— START OF Dataset records —

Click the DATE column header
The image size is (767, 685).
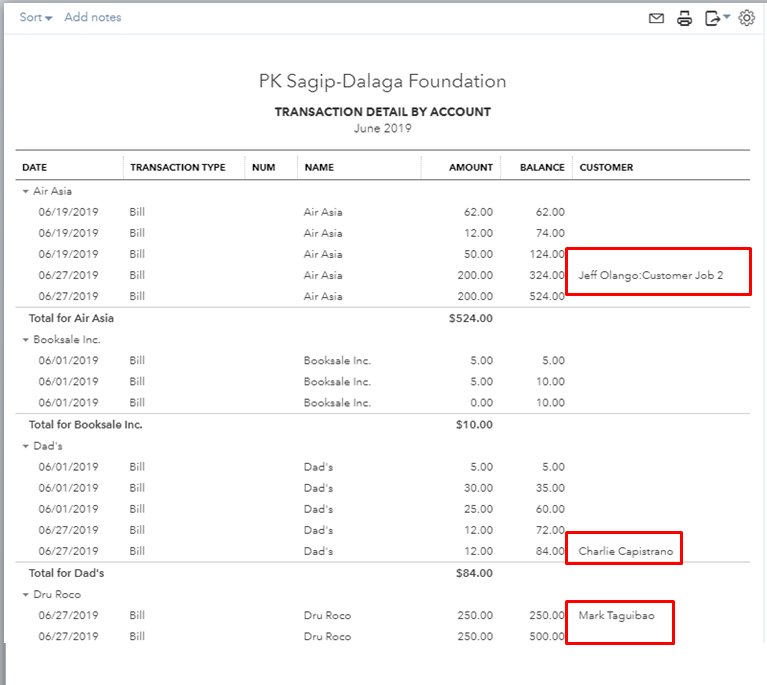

— END OF Dataset records —
— START OF Dataset records —

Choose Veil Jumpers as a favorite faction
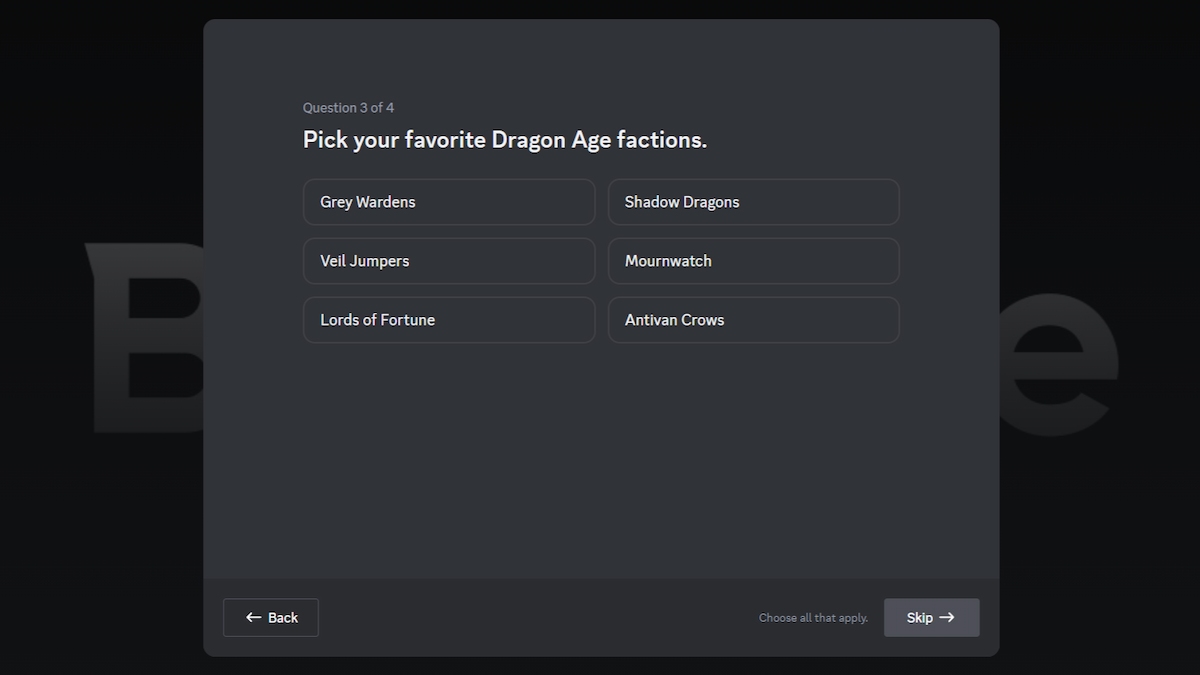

— END OF Dataset records —
— START OF Dataset records —

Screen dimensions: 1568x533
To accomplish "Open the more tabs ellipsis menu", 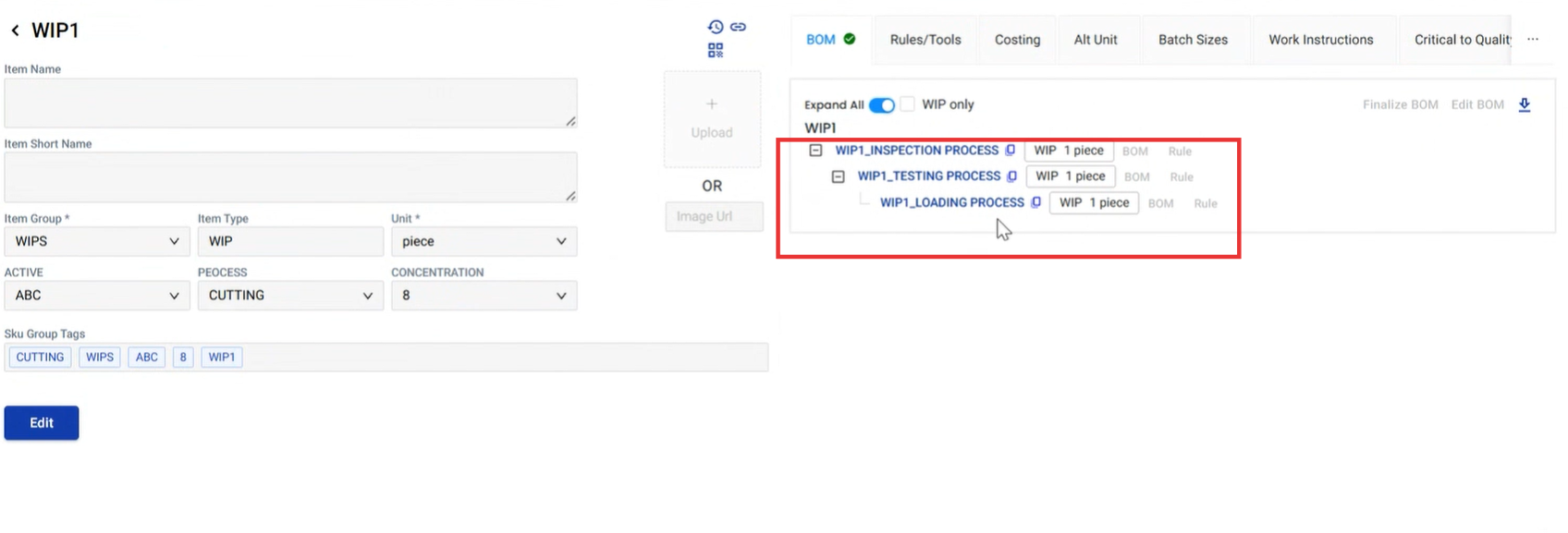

— END OF Dataset records —

:: Job ::
Please extract the lines of the records between the line containing "Screen dimensions: 1568x533" and the line containing "the more tabs", inclusive, and repeat them without changes. Leave the pictures out of your answer.

:: Response to this exercise ::
Screen dimensions: 1568x533
To accomplish "Open the more tabs ellipsis menu", 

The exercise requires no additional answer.